* _Records for this task_
┌──

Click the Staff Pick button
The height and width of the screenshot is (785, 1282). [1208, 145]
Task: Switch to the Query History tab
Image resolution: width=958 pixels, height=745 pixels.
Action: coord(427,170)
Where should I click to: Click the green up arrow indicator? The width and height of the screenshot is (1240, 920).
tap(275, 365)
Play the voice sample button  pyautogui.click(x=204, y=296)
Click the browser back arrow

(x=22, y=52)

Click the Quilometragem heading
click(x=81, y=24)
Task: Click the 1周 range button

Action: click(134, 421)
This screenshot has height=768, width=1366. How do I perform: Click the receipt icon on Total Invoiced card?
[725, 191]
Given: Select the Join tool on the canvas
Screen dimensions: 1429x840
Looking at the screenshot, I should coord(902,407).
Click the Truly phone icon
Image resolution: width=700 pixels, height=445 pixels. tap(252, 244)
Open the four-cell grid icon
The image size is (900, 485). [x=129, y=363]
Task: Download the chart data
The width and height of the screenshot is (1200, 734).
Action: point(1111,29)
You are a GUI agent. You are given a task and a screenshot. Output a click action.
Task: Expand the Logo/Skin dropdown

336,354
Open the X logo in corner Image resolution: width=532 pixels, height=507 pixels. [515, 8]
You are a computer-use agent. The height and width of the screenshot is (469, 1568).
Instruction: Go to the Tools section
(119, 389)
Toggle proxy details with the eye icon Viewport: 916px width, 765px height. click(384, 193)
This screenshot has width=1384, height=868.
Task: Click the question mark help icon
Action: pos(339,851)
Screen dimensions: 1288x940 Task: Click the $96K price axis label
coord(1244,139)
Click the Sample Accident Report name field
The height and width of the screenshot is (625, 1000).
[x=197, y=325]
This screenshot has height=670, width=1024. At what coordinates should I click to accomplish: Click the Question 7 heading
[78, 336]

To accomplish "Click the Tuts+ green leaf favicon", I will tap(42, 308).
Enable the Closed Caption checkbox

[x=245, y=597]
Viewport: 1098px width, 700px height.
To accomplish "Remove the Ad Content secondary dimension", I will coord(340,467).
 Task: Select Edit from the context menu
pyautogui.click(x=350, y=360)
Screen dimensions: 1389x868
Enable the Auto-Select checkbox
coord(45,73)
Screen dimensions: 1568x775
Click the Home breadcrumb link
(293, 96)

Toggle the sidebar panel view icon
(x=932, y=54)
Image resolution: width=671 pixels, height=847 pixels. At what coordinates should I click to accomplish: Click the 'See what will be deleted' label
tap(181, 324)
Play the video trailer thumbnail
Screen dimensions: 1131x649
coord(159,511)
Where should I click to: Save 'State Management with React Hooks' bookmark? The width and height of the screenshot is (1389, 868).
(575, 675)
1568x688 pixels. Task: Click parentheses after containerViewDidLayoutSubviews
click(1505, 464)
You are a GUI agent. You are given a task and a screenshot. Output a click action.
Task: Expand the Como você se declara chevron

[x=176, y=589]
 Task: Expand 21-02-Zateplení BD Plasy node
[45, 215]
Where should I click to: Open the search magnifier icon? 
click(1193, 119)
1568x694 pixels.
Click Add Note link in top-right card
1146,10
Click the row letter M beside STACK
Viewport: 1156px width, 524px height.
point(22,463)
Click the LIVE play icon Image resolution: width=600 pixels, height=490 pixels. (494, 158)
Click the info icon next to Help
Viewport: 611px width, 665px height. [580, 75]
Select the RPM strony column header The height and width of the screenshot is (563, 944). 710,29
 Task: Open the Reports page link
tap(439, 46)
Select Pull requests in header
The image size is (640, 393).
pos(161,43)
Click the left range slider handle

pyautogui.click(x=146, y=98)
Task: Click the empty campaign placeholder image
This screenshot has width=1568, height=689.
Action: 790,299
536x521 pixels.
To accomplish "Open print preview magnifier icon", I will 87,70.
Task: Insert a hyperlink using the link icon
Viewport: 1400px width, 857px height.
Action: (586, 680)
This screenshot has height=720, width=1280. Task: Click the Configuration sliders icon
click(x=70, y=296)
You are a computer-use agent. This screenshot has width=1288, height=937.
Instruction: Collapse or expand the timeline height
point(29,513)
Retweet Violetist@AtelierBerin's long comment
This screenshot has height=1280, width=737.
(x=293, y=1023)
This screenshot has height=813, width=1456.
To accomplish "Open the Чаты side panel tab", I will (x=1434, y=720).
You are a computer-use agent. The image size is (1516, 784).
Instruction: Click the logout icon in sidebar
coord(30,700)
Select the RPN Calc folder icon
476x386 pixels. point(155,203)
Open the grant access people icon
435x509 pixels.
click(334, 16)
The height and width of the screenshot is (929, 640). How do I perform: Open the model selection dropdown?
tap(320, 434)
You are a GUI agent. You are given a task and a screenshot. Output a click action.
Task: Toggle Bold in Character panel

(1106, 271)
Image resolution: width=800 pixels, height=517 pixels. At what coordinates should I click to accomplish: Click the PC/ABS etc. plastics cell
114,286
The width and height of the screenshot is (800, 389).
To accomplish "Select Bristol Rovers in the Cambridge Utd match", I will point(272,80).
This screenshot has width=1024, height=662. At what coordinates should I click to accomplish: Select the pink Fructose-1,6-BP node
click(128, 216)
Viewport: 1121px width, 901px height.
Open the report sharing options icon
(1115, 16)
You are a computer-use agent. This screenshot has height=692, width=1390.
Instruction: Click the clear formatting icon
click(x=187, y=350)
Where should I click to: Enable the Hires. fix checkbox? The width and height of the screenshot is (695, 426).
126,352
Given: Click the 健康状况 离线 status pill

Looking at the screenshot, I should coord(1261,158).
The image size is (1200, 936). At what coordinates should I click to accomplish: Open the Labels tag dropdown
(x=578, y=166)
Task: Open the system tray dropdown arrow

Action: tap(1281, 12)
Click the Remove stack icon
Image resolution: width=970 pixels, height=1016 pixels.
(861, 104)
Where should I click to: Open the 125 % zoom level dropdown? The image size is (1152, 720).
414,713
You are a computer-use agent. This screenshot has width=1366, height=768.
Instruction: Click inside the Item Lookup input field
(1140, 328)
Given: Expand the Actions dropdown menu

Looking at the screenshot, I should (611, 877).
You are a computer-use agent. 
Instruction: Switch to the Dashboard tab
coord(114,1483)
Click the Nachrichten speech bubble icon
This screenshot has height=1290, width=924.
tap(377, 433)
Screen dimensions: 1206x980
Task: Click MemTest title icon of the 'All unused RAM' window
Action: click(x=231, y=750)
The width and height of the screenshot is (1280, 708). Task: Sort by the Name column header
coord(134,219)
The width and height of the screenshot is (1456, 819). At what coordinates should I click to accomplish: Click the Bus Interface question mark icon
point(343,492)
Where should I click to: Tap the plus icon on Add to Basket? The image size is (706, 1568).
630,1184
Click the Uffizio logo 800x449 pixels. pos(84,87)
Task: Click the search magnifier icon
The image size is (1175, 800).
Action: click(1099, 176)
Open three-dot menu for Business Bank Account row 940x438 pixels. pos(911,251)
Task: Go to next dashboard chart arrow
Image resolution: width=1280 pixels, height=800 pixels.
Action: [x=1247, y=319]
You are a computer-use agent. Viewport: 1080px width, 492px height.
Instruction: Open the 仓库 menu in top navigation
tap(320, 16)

└──

* _What is needed_
Locate every line in the records above that contains the word "chart" and copy each one. Case counts.

* _Final result_
Task: Download the chart data
Task: Go to next dashboard chart arrow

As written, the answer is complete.